The #RealCollege™ Texas Policy Initiative is a project to identify state policy and systems changes that will reduce basic needs insecurity among college students in Texas, improving their ability to academically thrive, graduate from college, and contribute to the Texas economy. Leaders from 14 institutions of higher education across Texas who previously participated in the Hope Center #RealCollegeTexas student survey have formed a task force to lead this initiative. With the Hope Center’s support in policy analysis, the task force will review policy options in eight key areas and distill them into an agenda for equitable policy reform. Furthermore, an advisory committee of leading experts and practitioners will provide input and feedback at each step of the process.
College students in Texas don’t have a moment to lose. A Hope Center survey of students at the 14 colleges participating in the RealCollege™ Texas Policy Initiative found that more than four in ten had experienced food insecurity over the past year and one in six had been homeless. The COVID-19 pandemic had deeply affected them as well, with almost one in five reporting that they had lost a loved one to COVID and one in twelve saying that they had personally gotten sick with COVID-19.
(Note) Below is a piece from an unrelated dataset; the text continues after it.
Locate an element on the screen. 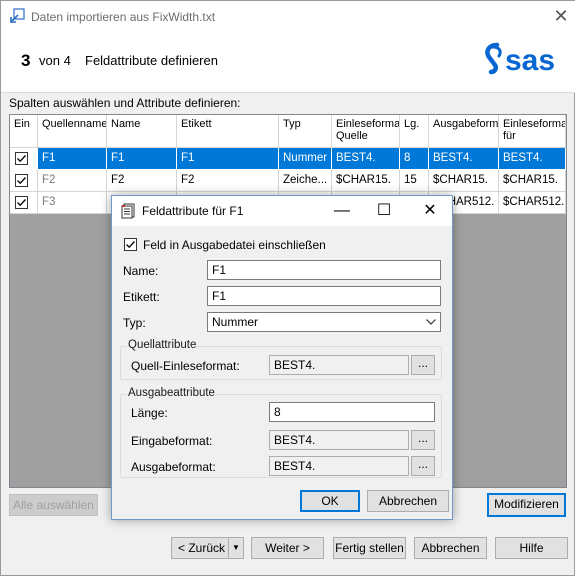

The impact of widespread basic needs insecurity can be seen in students’ academic outcomes. Just under two-thirds of Texas students seeking a bachelor’s degree obtain any degree within six years. For students starting at a community or technical college, just over four in ten graduate with a degree in six years. Recognition is growing that basic needs insecurity undermines academic success at every level, and that what appear to be academic shortcomings often start with struggles over food, housing, child care, mental health, transportation, and more.
I worked a lot to earn a little to pay for gas, food, and rent and so my first [few] years in college were not good. I had too much to worry about and couldn’t focus on each class, which led to grades that I’m not proud of.
2-year college student
The RealCollege™ Texas Policy Initiative will explore policies that can make a difference for students. Other states have found that a wide variety of measures, such as expanding eligibility for food, medical, and childcare benefit programs, subsidizing apartment rent, recognizing institutions that take action to ensure food security, and calling on institutions to provide evidence-based mental health supports can measurably improve students’ basic needs security, freeing them to devote their energies to academic study and engagement with the culture of learning.
Guided by on-the-ground leaders in higher education and basic needs security, the RealCollege™ Texas Policy Initiative seeks to make concrete and durable changes in the college experience of Texas residents who aspire to a better life through higher education.